Outside of UEFA (Europe) and CONMEBOL (South America) there is perhaps no Confederation that has made greater strides in improving its product more than CONCACAF.In the last World Cup, it was able to secure four bids with Mexico defeating New Zealand and had three of their teams make the knockout round (Costa Rica, Mexico, and USA). Considering that both Mexico and Costa Rica took the Netherlands to the limit while the USA very nearly beat Belgium in the Round of 16.

With the game growing in Canada and the USA and other countries like Honduras, Jamaica, Guatemala, and El Salvador (among many others) making tremendous strides now might be the time  to make the switch from three and a half bids to four.

The big question for FIFA when making a decision like this is: does it benefit the World Cup. Quality of play, economics, and keeping the power conferences happy (i.e. Europe and South America) are all important factors that need to be considered. While it may seem simple enough to just take a bid away from one confederation, give it to CONCACAF, and then put the half-bid up for grabs it is not that simple.

Of the 32 qualification spots for the 2018 World Cup, 4 or 5 will come from Asia (depending upon the final playoff match,) 5 from Africa, 4 or 5 from South America, 13 from Europe, and possibly 1 from OCEANIA. South America is not likely to lose a spot given there are only 10 countries in the Confederation and the level of play from their teams on the international level. Neither is Africa, but only because they have so few spots (5 out of 52 countries).

Blatter might look to punish Asia since his main rival for the FIFA Presidency, Prince Ali-Bin Himam, comes from Jordan. But given the huge economic influence that Asia currently has on international football, that may be a poor decision. Also, given the recent advances that major economic powers China, India, Indonesia, and Philippines have made in soccer this is a region will be looking to expand over the next couple of years.

Oh, and don’t look at tiny OCEANIA. While there was talk that New Zealand might be joining Australia in Asia, that seems to have been scuttled with the Socceroos possibly being kicked out of the AFC. If that were to happen OCEANIA may look for their own automatic spot.

So it comes down to Europe. To say that Blatter’s relationship with UEFA has been frosty would be an understatement. While some of the European teams have under-performed in the World Cup it is still the center of the football universe.

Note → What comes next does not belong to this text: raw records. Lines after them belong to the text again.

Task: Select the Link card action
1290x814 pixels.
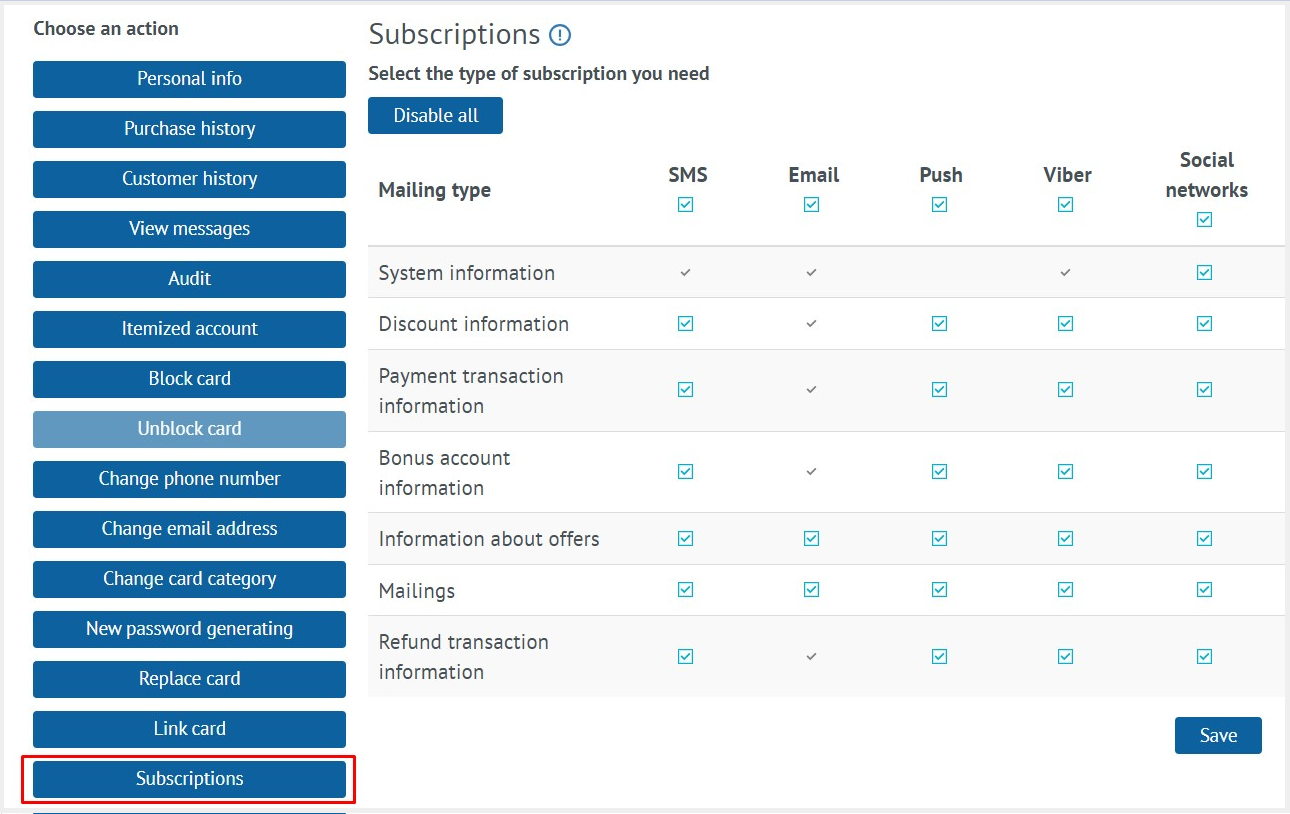Action: (189, 729)
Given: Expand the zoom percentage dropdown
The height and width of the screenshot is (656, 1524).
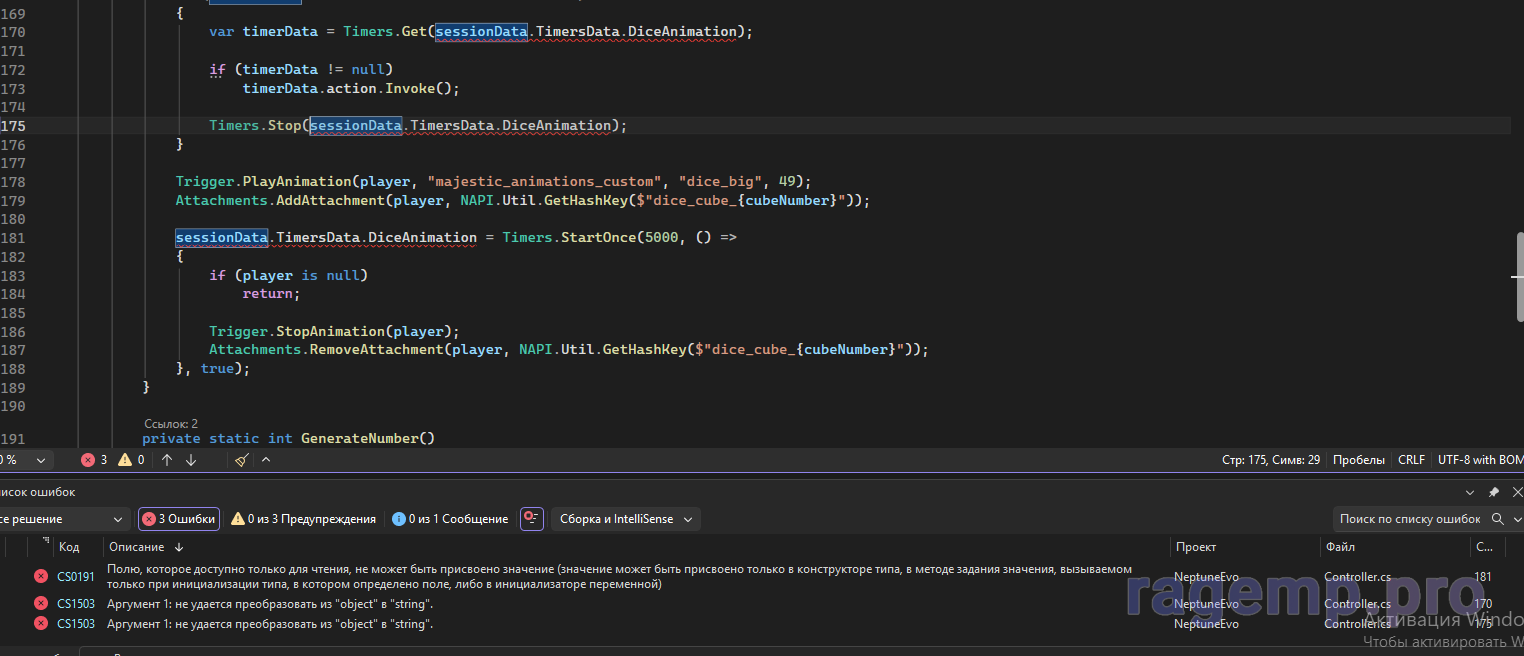Looking at the screenshot, I should [x=41, y=460].
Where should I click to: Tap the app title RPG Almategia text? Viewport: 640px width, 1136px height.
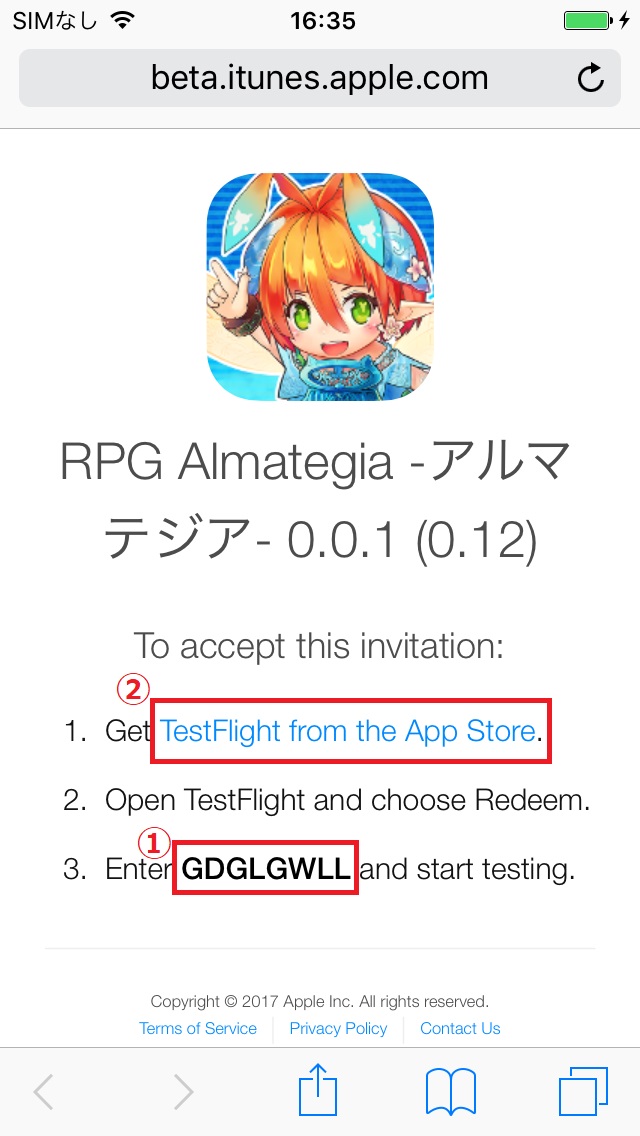pyautogui.click(x=320, y=500)

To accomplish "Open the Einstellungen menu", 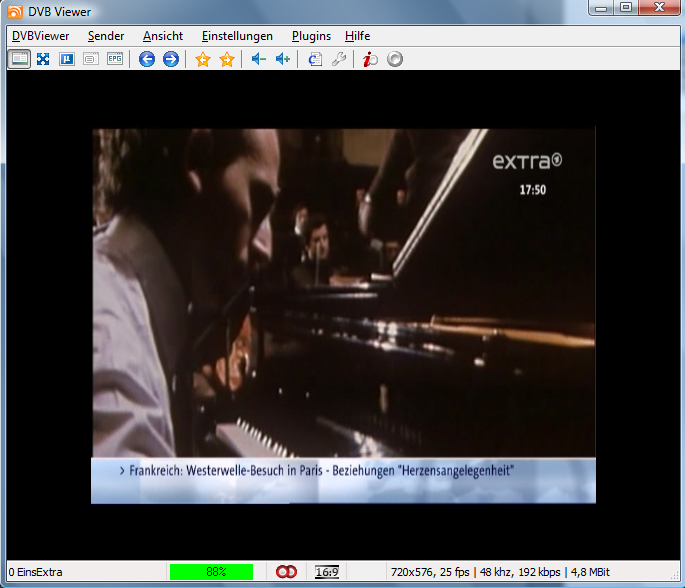I will tap(237, 35).
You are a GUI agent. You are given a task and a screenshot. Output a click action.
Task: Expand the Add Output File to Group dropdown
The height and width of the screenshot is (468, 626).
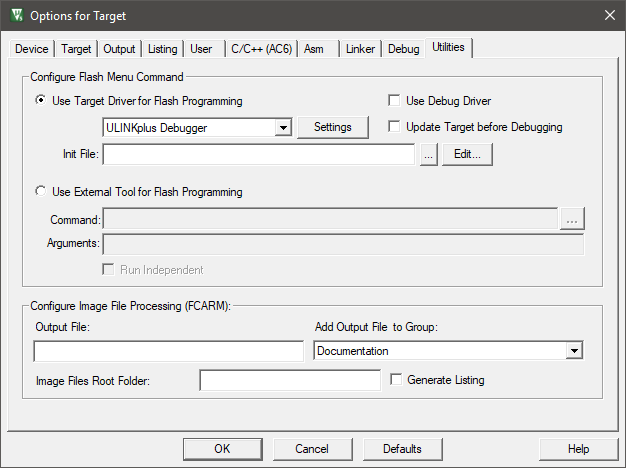[574, 351]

One could also make the argument that teams like Austria and Turkey, middle of the road European squads, are probably better than many of the teams from other Confederations. I saw this first-hand last year while covering Honduras for the World Cup. They were dispatched rather easily by Turkey and Israel in the lead up to the World Cup. It is a small sample-size but it shows that the 32 best teams do not always make the World Cup.

Three and a half spots seems to be the right amount of spots for CONCACAF at this time. With Mexico and the USA likely to take the first two spots it gives the rest of the confederation one and a half spots to fight for. Costa Rica has certainly come on recent years but they are not exactly set in stone as the third best team in CONCACAF. Honduras, meanwhile, has slipped in recent months barely qualifying for the 2015 Gold Cup. There are plenty of opportunities for other teams to come in and earn a spot to the World Cup.

Perhaps if Canada were to ever take the next step in becoming a quality national team or if FIFA were to expand the tournament beyond 32 teams, then things might be different. But given the demands for spots in other parts of the world and the lack of quality beyond Mexico and the USA then three and a half spots might just be the right amount of CONCACAF for now.